Abstract

Publisher Summary This chapter examines the adaptation experience of Chinese and Vietnamese immigrant adolescents in Australia, in comparison to a group of Anglo-Australian adolescents. Adolescents were chosen as the focus of this study because adolescence is a period of psychological and physical changes, and a period for search of personal identity. The results of the present findings are supportive of Searle and Ward's distinction of psychological and sociocultural adaptation distinction. Some respect for authority and sense of duty seem to be necessary for satisfactory functioning within social institutions but a sense of personal control is related to subjective well-being. Both, however, are related to overall life satisfaction. Among non-immigrant adolescents, endorsement of children's obligations towards parents and sense of personal control were predictive of measures of internal psychological adaptation, namely, life satisfaction, psychological symptoms and self-esteem. Sense of personal control was related to measures of adaptive functioning such as life satisfaction and self-esteem. However, these variables failed to predict external sociocultural adaptation such as school adjustment, academic achievement and behavior problems.

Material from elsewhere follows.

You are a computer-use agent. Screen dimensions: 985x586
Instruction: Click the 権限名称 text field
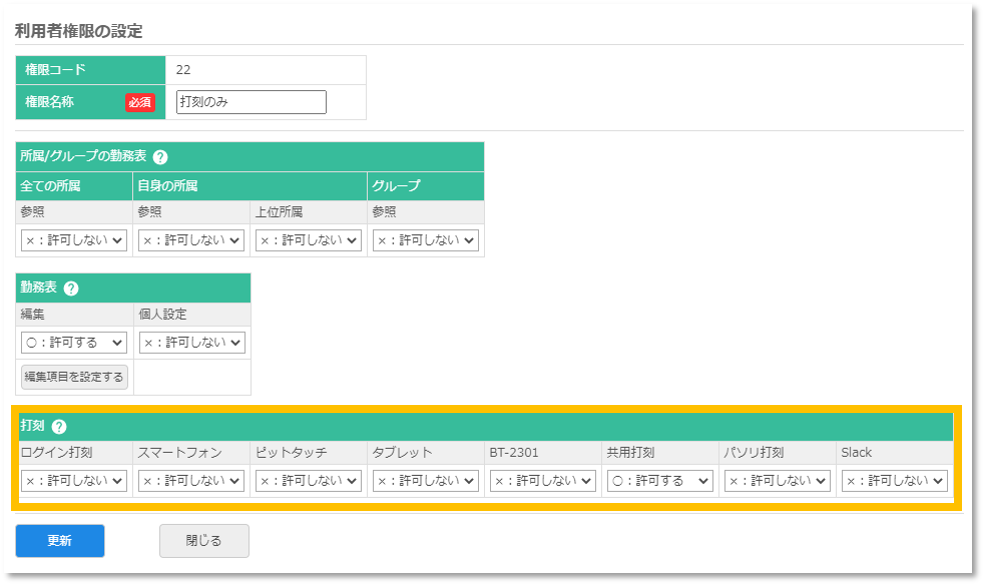251,102

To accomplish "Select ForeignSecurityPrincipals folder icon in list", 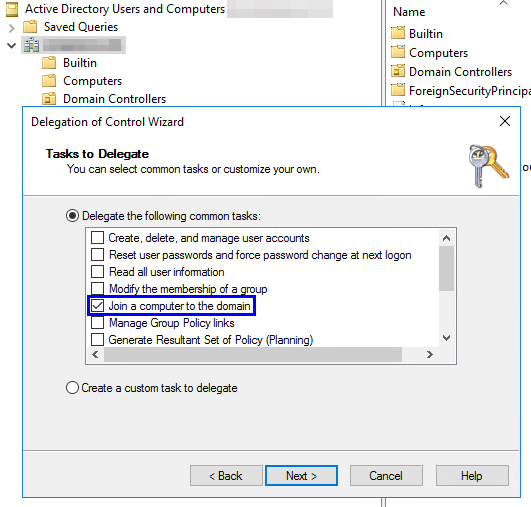I will (398, 90).
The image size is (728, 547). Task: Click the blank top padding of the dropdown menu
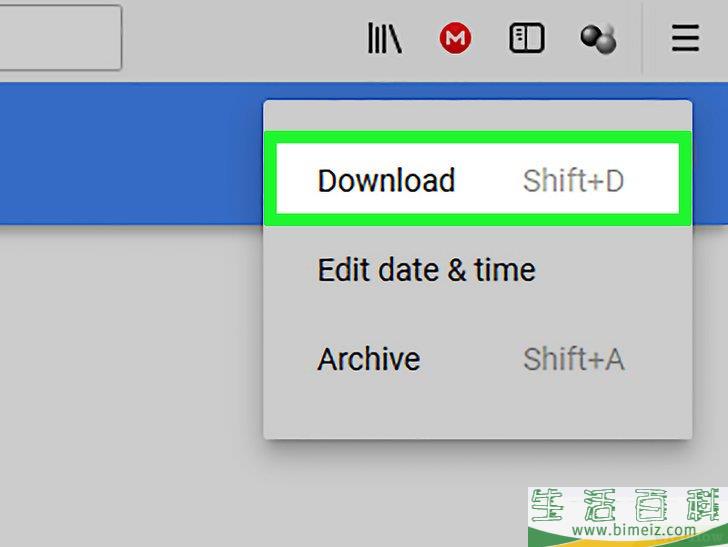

Among immigrant adolescents, endorsement of children's obligations to parents, acculturation strategies and perceived discrimination were found to be related to psychopathology and well-being. Specifically, marginalization strategy was related to the external sociocultural measures of school adjustment, academic achievement and behavior problems, and marginalization was consistently related to poorer or less adaptive outcomes. Overall, among immigrant adolescents, a sense of alienation seems to be related to increased psychopathology, poorer psychological well-being and maladaptive functioning.